Tugging on the reins of the horse, she turned him around and nudged him into a gentle trot toward the main house. She had only been riding for about an hour, but already Phoebe missed the wonder of her baby.
And Hugh.
The very thought of him was enough to bring a flush to her entire body and set her heart to racing. They had yet to consummate their marriage, and Phoebe felt as if each day she walked on a tightrope, waiting to fall off into something wonderful and frightening. His kisses were more ravishing than before—longer, deeper, as if he fought a battle only he understood.

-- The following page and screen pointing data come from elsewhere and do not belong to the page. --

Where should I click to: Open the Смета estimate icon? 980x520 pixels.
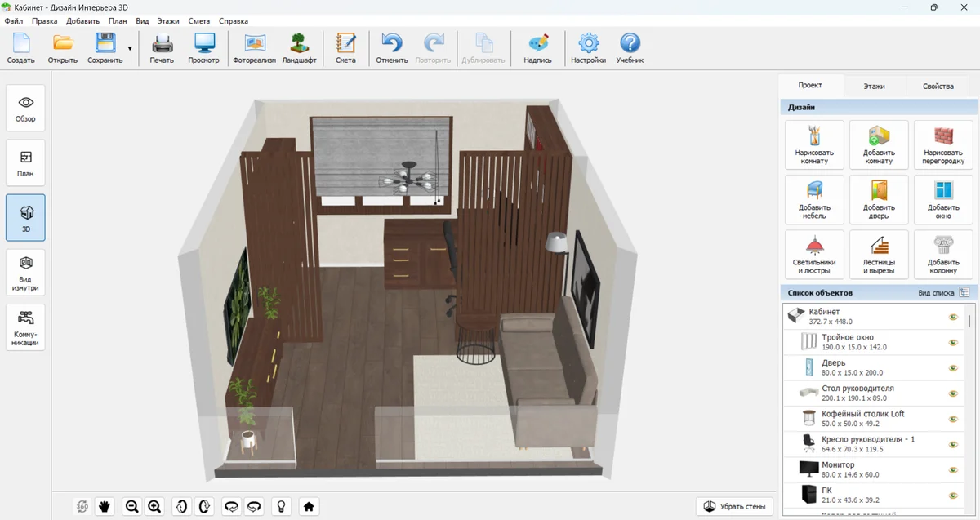click(x=345, y=49)

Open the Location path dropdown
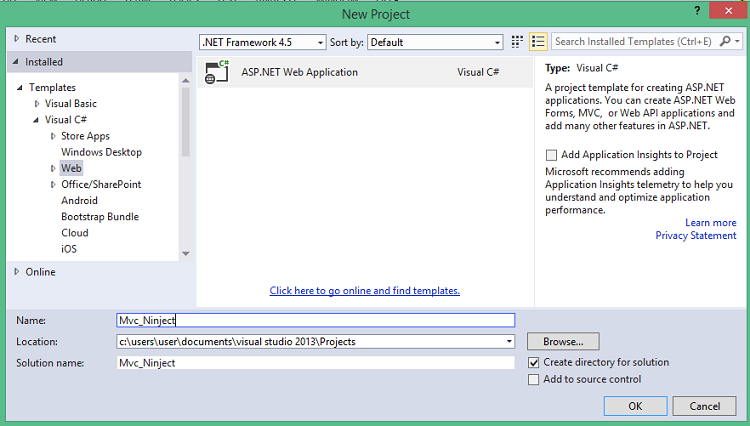click(x=509, y=342)
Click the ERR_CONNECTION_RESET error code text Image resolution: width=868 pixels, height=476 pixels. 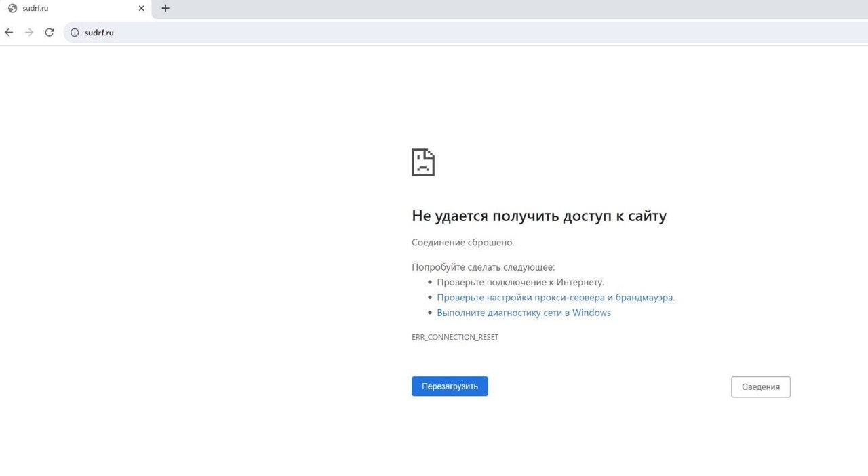(x=454, y=337)
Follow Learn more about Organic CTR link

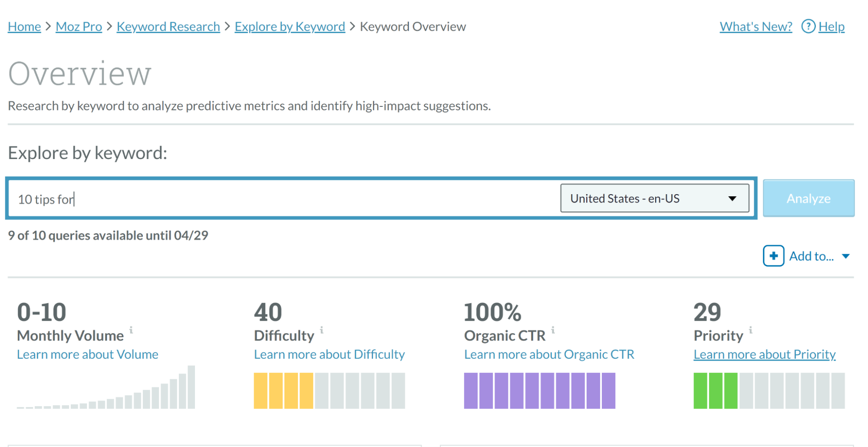tap(549, 354)
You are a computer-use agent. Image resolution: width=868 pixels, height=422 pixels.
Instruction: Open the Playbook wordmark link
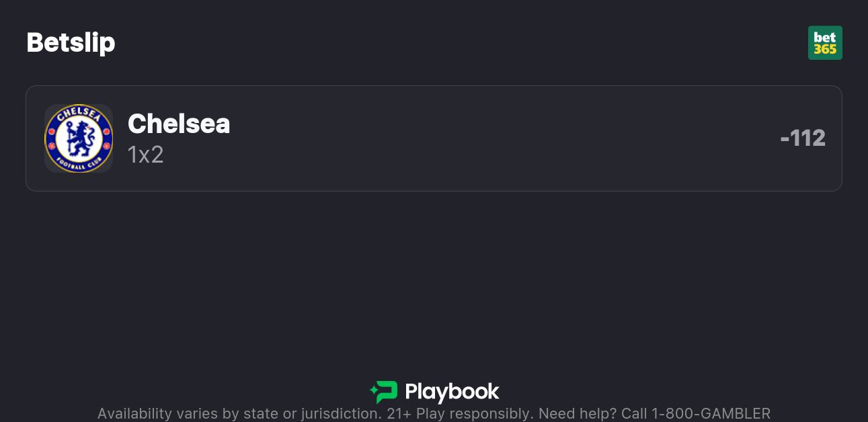point(452,392)
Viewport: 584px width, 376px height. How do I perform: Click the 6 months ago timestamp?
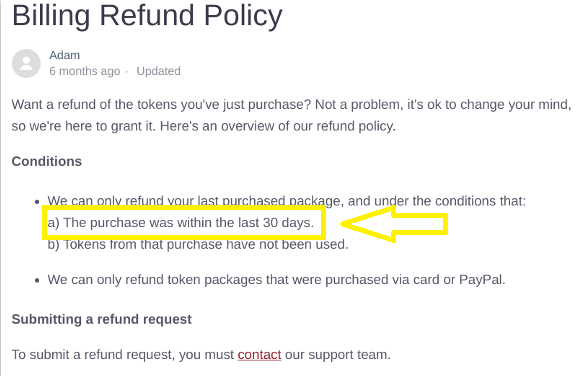click(85, 71)
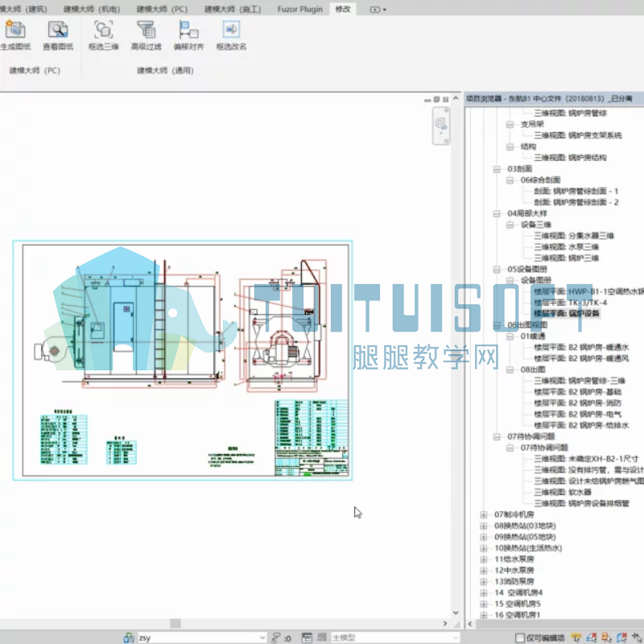
Task: Switch to the Fuzor Plugin tab
Action: click(299, 9)
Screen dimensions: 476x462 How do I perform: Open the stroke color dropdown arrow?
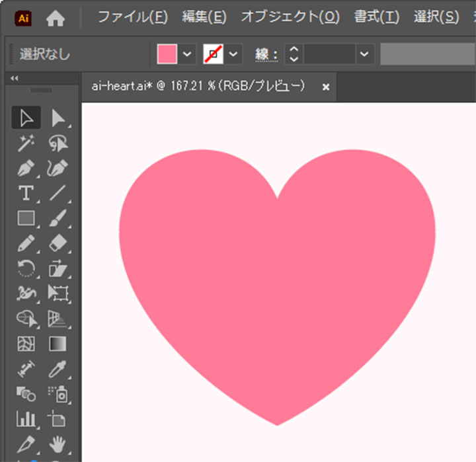pos(233,54)
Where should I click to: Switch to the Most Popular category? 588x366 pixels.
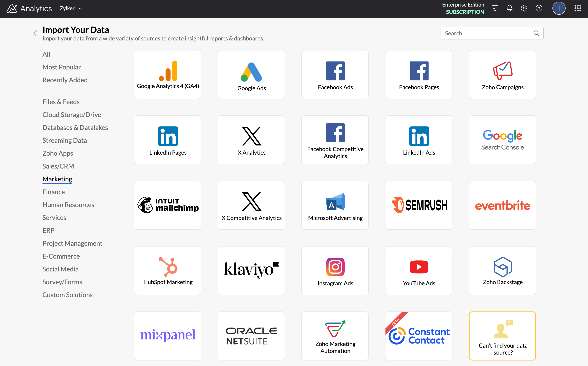tap(61, 67)
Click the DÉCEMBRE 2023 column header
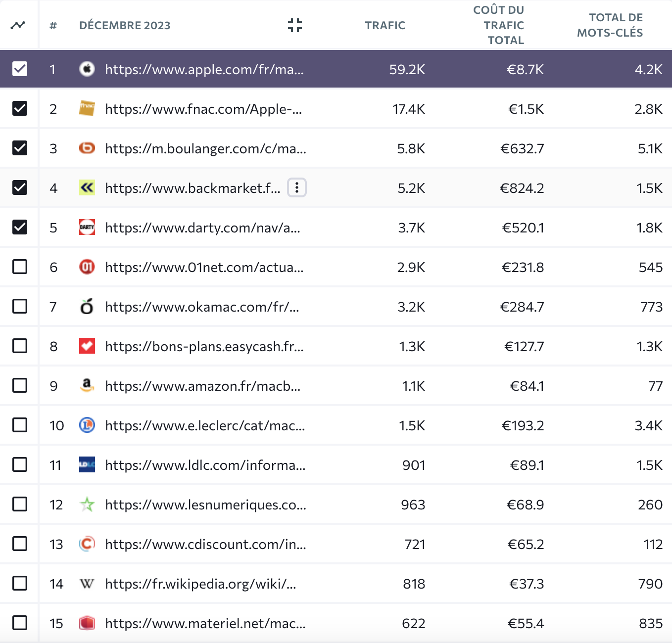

Phoebe was on the verge of trying to figure out how to trick her husband into allowing her to tie his arms on their bed board, so she could take advantage and assuage her ever-present hunger for him. The very thought of being so salacious and improper brought a blush to her face.
Only yesterday morning, they had taken a stroll to their special meadow, where they had kissed passionately several times. She groaned, recalling how frustrated she had been by the whole encounter that she had pushed him into the brook. He had been astonished, then his eyes had narrowed in retribution. She had raced off laughing, but he had caught her, tumbling them to the grass and taking the brunt of the fall.